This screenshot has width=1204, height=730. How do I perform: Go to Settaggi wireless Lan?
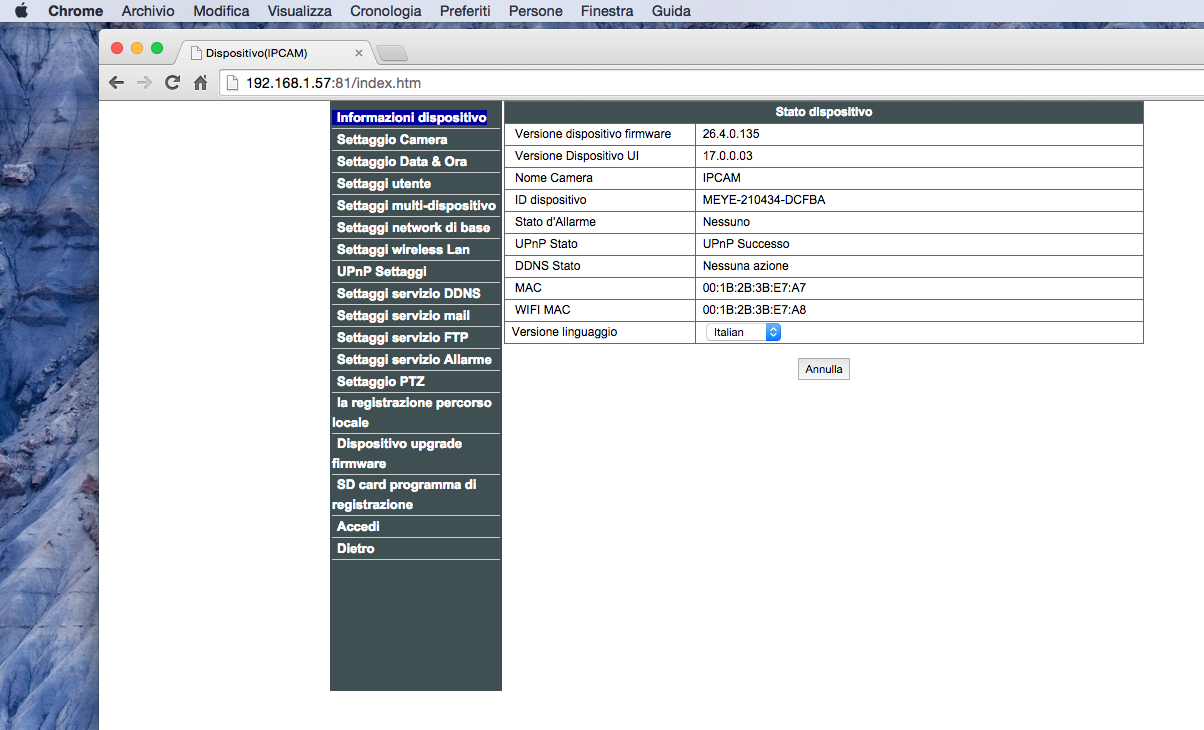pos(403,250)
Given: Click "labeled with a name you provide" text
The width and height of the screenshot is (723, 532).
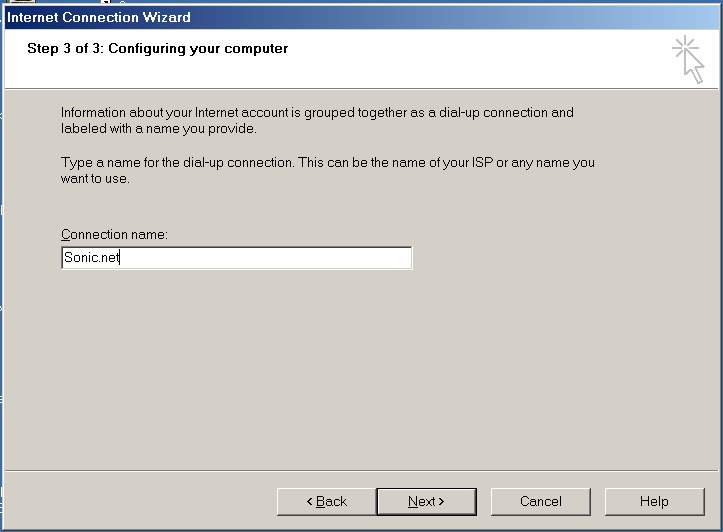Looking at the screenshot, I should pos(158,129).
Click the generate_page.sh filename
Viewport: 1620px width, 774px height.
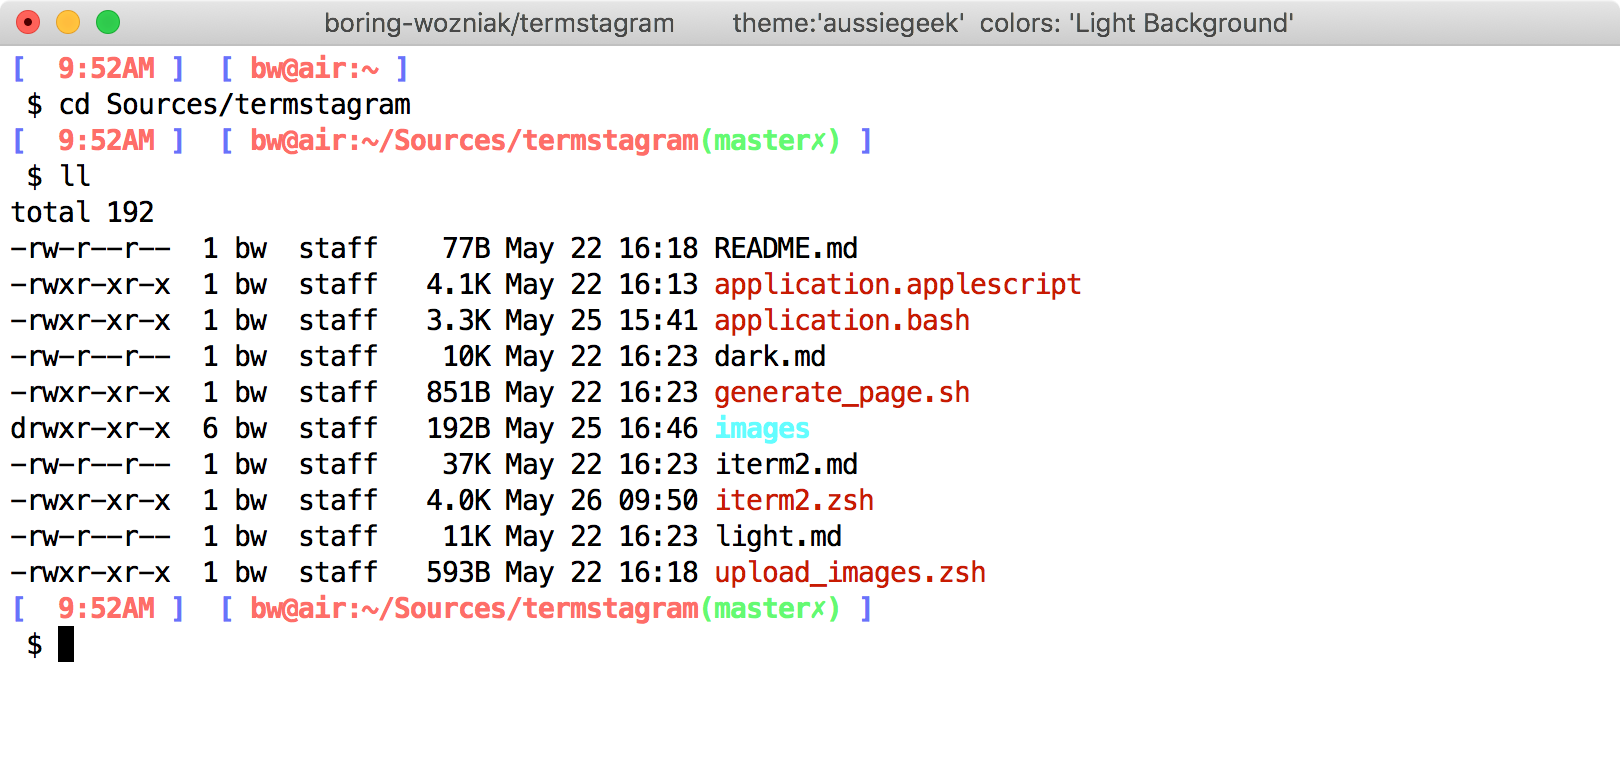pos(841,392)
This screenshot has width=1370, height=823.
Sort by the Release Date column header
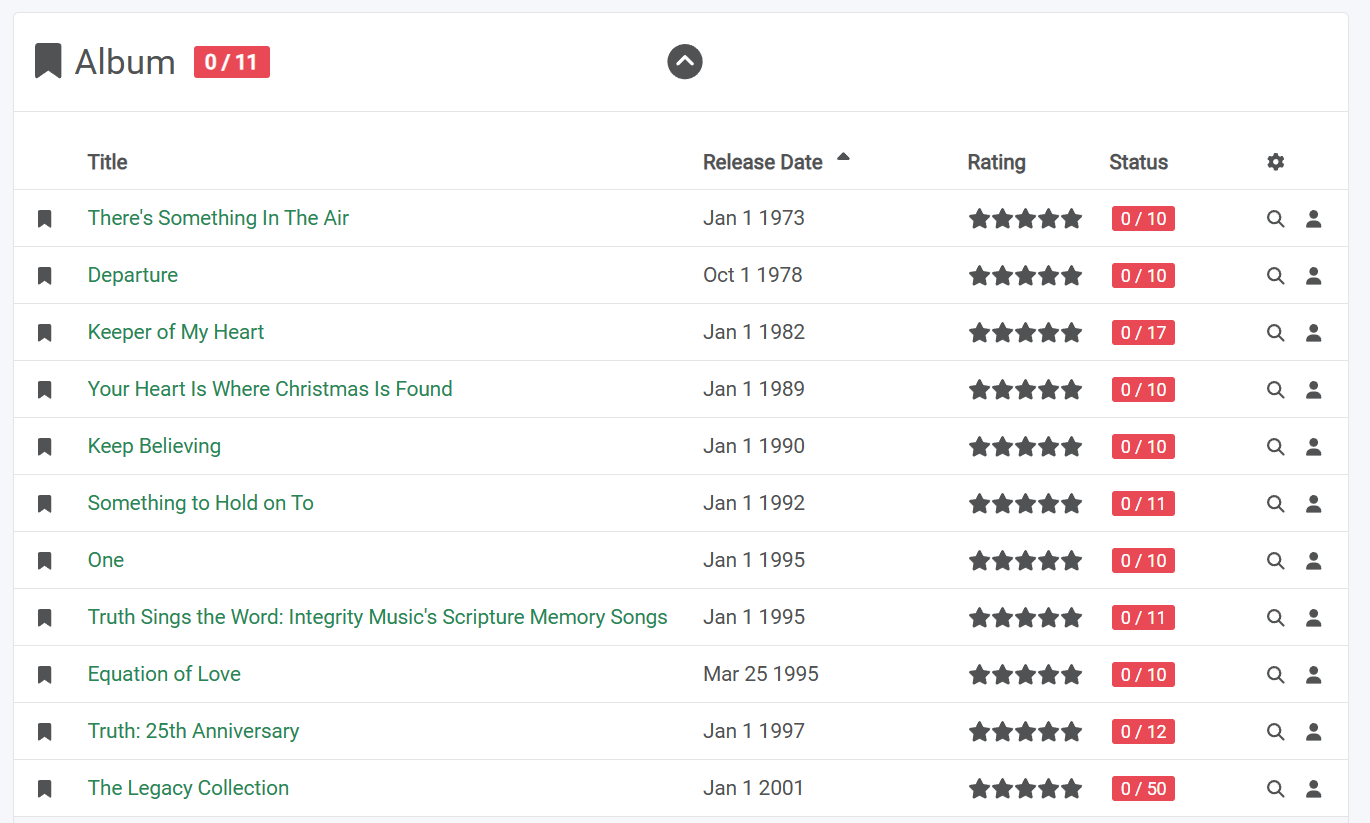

* [WHAT YOU SHOULD DO] Update the listing above by replacing "Click" with "Select" wherever it occurs and keeping every other line unchanged. Leave the pictures out of your answer.

* [RESPONSE TO THE TASK]
This screenshot has width=1204, height=730. How do I perform: Go to Settaggi wireless Lan?
pos(403,250)
Given: Select "labeled with a name you provide" text
The width and height of the screenshot is (723, 532).
Looking at the screenshot, I should pos(158,129).
Select the generate_page.sh filename
Viewport: 1620px width, 774px height.
pos(841,392)
This screenshot has width=1370, height=823.
Sort by the Release Date column header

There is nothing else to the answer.